We also find no basis for the judge's recusal because she expressed a preliminary view that plaintiff's motion for modification deserved "short shrift." "A judicial statement of opinion in the course of the proceedings in the case at bar . . . will not require disqualification." State v. Marshall, 148 N.J. 89, 278 (1997), cert. denied, 522 U.S. 850, 118 S. Ct. 140, 139 L. Ed. 2d 88 (1997); Pressler, Current N.J. Court Rules, comment 4 on R. 1:12-1(d) (2008). Here, the judge was in the process of considering the relative merits of the application when she expressed an opinion, something she was ultimately required to do in order to decide plaintiff's application.

Plaintiff next argues that Judge Kilgallen "refused to serve in the appellate role mandated by APDRA." We have noted that a trial court's complete failure to apply the statutory standards set forth in N.J.S.A. 2A:23A-13 provides a limited basis for appellate review of an APDRA decision. Morel, supra, 396 N.J. Super. at 476. However, in this case, it is clear that the judge applied the APDRA's statutory criteria in deciding plaintiff's motion and defendant's cross-motion.

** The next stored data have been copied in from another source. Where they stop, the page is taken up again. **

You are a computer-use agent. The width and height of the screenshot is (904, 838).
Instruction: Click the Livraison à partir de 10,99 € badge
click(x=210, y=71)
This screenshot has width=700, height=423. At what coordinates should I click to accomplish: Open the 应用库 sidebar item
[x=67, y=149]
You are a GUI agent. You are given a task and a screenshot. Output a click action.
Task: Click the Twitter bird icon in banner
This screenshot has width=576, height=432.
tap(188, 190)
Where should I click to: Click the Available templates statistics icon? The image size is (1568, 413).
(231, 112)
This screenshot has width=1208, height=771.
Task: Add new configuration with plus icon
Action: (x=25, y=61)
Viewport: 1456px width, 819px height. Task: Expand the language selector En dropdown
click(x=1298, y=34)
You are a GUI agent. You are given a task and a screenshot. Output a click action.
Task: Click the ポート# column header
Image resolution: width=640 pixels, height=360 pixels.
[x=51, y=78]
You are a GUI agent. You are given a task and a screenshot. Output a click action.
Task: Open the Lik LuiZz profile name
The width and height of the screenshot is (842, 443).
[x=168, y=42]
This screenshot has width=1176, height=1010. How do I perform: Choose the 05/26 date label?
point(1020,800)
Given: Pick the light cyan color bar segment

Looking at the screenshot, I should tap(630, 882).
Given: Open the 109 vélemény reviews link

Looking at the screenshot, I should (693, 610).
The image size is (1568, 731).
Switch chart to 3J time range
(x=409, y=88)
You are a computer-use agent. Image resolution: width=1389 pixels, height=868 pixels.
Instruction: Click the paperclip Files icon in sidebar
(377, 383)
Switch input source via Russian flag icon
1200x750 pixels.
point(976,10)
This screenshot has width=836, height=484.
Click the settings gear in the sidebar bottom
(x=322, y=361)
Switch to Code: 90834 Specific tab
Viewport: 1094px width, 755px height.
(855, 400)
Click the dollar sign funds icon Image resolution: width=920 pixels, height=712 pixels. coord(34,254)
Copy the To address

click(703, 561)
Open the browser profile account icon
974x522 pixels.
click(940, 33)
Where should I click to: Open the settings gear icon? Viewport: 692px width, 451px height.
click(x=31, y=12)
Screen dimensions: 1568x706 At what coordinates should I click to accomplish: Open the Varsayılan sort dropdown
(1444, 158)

"In considering an application for vacation, modification or correction, a decision of the umpire on the facts shall be final if there is substantial evidence to support that decision." N.J.S.A. 2A:23A-13(b). Only if the application is based upon one of the statutory grounds set forth in N.J.S.A. 2A:23A-13(c)(1) through (c)(4) that permit the judge to vacate the award may the judge "make an independent determination of any facts relevant thereto de novo." N.J.S.A. 2A:23A-13(b). Plaintiff's application was not made under any of those grounds, and Judge Kilgallen specifically found that Croland's award was founded upon substantial evidence and did not require modification. N.J.S.A. 2A:23A-13(e).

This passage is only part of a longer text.